DATA EXTRACTS:
☆ ☆ ☆ ☆ ☆ ☆ ☆

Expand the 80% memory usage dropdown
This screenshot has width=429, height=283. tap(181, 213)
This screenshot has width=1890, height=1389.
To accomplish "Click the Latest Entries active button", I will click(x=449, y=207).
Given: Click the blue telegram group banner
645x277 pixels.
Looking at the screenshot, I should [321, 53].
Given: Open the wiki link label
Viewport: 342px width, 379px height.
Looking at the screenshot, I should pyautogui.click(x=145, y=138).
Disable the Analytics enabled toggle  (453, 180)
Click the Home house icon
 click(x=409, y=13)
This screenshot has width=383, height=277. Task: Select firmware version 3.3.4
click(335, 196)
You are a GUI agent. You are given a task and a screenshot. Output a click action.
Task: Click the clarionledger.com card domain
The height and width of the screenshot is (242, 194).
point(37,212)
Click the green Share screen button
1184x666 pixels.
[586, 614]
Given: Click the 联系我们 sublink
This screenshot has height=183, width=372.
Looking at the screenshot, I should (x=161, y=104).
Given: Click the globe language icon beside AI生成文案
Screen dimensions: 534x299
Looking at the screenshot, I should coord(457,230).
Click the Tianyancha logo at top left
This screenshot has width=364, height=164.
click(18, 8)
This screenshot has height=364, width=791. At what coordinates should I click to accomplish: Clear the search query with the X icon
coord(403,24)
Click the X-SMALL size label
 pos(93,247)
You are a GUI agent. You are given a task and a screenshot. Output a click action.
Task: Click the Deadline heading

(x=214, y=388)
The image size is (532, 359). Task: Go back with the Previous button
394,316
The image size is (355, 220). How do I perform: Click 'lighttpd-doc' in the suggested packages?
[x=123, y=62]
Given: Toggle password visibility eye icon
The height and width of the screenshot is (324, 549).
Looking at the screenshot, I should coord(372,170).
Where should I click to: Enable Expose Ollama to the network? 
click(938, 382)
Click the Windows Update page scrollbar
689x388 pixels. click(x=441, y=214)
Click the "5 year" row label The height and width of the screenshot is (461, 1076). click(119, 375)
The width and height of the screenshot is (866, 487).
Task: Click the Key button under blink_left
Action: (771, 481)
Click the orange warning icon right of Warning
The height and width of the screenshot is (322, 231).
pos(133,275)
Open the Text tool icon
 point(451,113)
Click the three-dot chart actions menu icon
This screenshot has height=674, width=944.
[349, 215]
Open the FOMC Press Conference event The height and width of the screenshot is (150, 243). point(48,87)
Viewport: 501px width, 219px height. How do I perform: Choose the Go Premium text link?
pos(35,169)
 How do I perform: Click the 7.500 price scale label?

☆ ☆ ☆ ☆ ☆ ☆ ☆

EXERCISE DIRECTIONS: Could you give the data above again, exact in every line?

OUTPUT BELOW:
Expand the 80% memory usage dropdown
This screenshot has width=429, height=283. tap(181, 213)
This screenshot has width=1890, height=1389.
To accomplish "Click the Latest Entries active button", I will click(x=449, y=207).
Given: Click the blue telegram group banner
645x277 pixels.
Looking at the screenshot, I should [321, 53].
Given: Open the wiki link label
Viewport: 342px width, 379px height.
Looking at the screenshot, I should pyautogui.click(x=145, y=138).
Disable the Analytics enabled toggle  (453, 180)
Click the Home house icon
 click(x=409, y=13)
This screenshot has width=383, height=277. Task: Select firmware version 3.3.4
click(335, 196)
You are a GUI agent. You are given a task and a screenshot. Output a click action.
Task: Click the clarionledger.com card domain
The height and width of the screenshot is (242, 194).
point(37,212)
Click the green Share screen button
1184x666 pixels.
[586, 614]
Given: Click the 联系我们 sublink
This screenshot has height=183, width=372.
Looking at the screenshot, I should (x=161, y=104).
Given: Click the globe language icon beside AI生成文案
Screen dimensions: 534x299
Looking at the screenshot, I should coord(457,230).
Click the Tianyancha logo at top left
This screenshot has width=364, height=164.
click(18, 8)
This screenshot has height=364, width=791. At what coordinates should I click to accomplish: Clear the search query with the X icon
coord(403,24)
Click the X-SMALL size label
 pos(93,247)
You are a GUI agent. You are given a task and a screenshot. Output a click action.
Task: Click the Deadline heading

(x=214, y=388)
The image size is (532, 359). Task: Go back with the Previous button
394,316
The image size is (355, 220). How do I perform: Click 'lighttpd-doc' in the suggested packages?
[x=123, y=62]
Given: Toggle password visibility eye icon
The height and width of the screenshot is (324, 549).
Looking at the screenshot, I should coord(372,170).
Where should I click to: Enable Expose Ollama to the network? 
click(938, 382)
Click the Windows Update page scrollbar
689x388 pixels. click(x=441, y=214)
Click the "5 year" row label The height and width of the screenshot is (461, 1076). click(119, 375)
The width and height of the screenshot is (866, 487).
Task: Click the Key button under blink_left
Action: (771, 481)
Click the orange warning icon right of Warning
The height and width of the screenshot is (322, 231).
pos(133,275)
Open the Text tool icon
 point(451,113)
Click the three-dot chart actions menu icon
This screenshot has height=674, width=944.
[349, 215]
Open the FOMC Press Conference event The height and width of the screenshot is (150, 243). point(48,87)
Viewport: 501px width, 219px height. How do I perform: Choose the Go Premium text link?
pos(35,169)
 How do I perform: Click the 7.500 price scale label?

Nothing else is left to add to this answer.